Schönbrunn Educational School

from Wikipedia, the free encyclopedia
Schönbrunn Castle

The Schönbrunn Educational School , also known as Schönbrunn School or Kinderfreundeschule Schönbrunn, was a pedagogical training facility of the Austrian Kinderfreunde in existence from 1919 to 1924 .

history

The “Reichsverein Kinderfreunde”, which was created in 1917 through the merger of the “Alpine Workers 'Association Kinderfreunde” and the “Workers' Association Kinderfreunde für Niederösterreich”, were left with the military and hospital barracks of the KuK army that had become vacant with the collapse of the monarchy and could be converted into hoards and homes. This resulted in the establishment of further local groups: in addition to the earlier holiday activities, attempts were made to organize more and more afternoon care, which soon led to a lack of trained carers.

The rooms in Schönbrunn Palace , which had been requisitioned by Max Winter , Vice Mayor of Vienna and chairman of Kinderfreunde, since August 1919 , were suitable for a training institute that officially opened on November 12th (school operations had already started in October). Particularly noteworthy in this context is Hermine Weinreb , who comes from a middle-class background and is chairwoman of the Kinderfreunde Wien-Alsergrund, whose vehement demand for such a school made a significant contribution to its realization.

The management was entrusted to Otto Felix Kanitz , who was assisted by the elementary school teacher Anton Tesarek , who otherwise mainly directed the children's group that was housed there at the same time.

The curriculum of the three-year day school corresponded roughly to the upper level of a secondary school, with a special emphasis on psychology, pedagogy and political training. The approximately 25 female students per year (there were only a few male candidates and only two completed the course) were between the ages of 15 and 18.

As of January 1, 1922, there were three courses with a total of 71 students; the third course, started in 1921, was run as a boarding school. After it turned out that there were male interested parties, but practically never came because of their occupation, an evening school was run from 1923 and the day school closed. At that time, however, it was already foreseeable that the emerging world economic crisis would drastically worsen employment opportunities for graduates. The school did not have public rights, so it could not be completed with a Matura . At the instigation of the Reich Secretary for Children's Friends Alois Jalkotzy , the sometimes derogatory so-called “socialist monastery school” had to restrict its operations in 1924 for financial reasons. After the February fights in 1934 (also known as the Austrian Civil War ), the children and their team of teachers were forced to stay in Schönbrunn by the Austro-fascist ones Engelbert Dollfuss government prohibited.

Faculty

The level of training can be evidenced by the names of teachers (excerpt):

Heinz Weiss describes the significance of the Schönbrunn School for the pedagogy of the 20th century as follows:
“The educators allowed the new pedagogy to flow into the work with the children in the child friends' groups, thereby setting in motion an educational snowball system. The result was a fundamental rethink among the teachers of the last century. "
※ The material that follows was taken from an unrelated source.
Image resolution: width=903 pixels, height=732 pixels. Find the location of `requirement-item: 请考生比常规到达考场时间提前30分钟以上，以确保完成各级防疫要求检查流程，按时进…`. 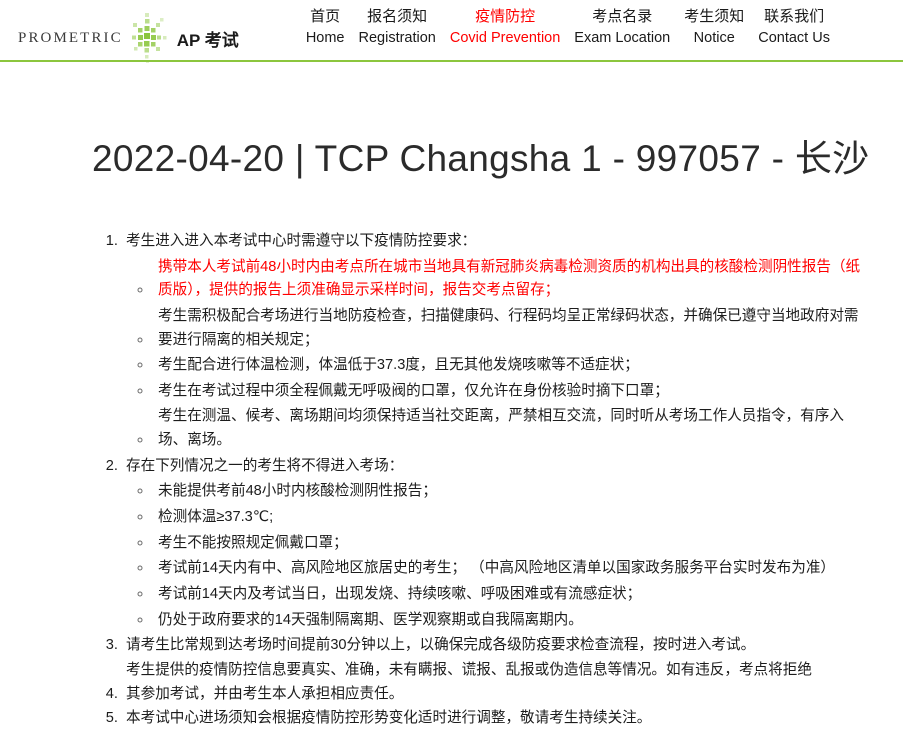

requirement-item: 请考生比常规到达考场时间提前30分钟以上，以确保完成各级防疫要求检查流程，按时进… is located at coordinates (492, 646).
Working group of socialist educators

From the group of around 100 graduates, the Working Group of Socialist Educators (AGsE) was formed - as a private initiative that was tolerated by the party, but was in no way sponsored - in whose environment Karl Popper was often to be found.

Remarks

  1. Heinz Weiss, exhibition catalog 2007, PDF p. 7.
  2. Maticka / Zvacek in "75 Years ...", p. 75.
  3. Heinz Weiss, exhibition catalog 2007, PDF p. 12.
  4. Heinz Weiss, exhibition catalog 2007, PDF p. 11.
  5. ^ Exhibition catalog 2007, PDF p. 12.

literature

  • Heinz Weiss u. a .: The educators of the Schönbrunn circle. (Exhibition catalog 2007, see web links)
  • Jakob Bindel (Ed.): 75 (seventy-five) years of childhood friends: 1908–1983; Sketches, memories, reports, outlooks. Jungbrunnen publishing house, Vienna-Munich 1983. ISBN 3-7026-5536-0
  • Herbert Gantschacher : About Wilhelm Jerusalem in Witness and Victim of the Apocalypse Exhibition Catalog, ARBOS Vienna-Salzburg-Arnoldstein 2007/2008
  • Uwe Fuhrmann: The Schönbrunn Children's Friends School, in: Messages from the Archives of the Workers' Youth Movement (2011), 2, pp. 57–60.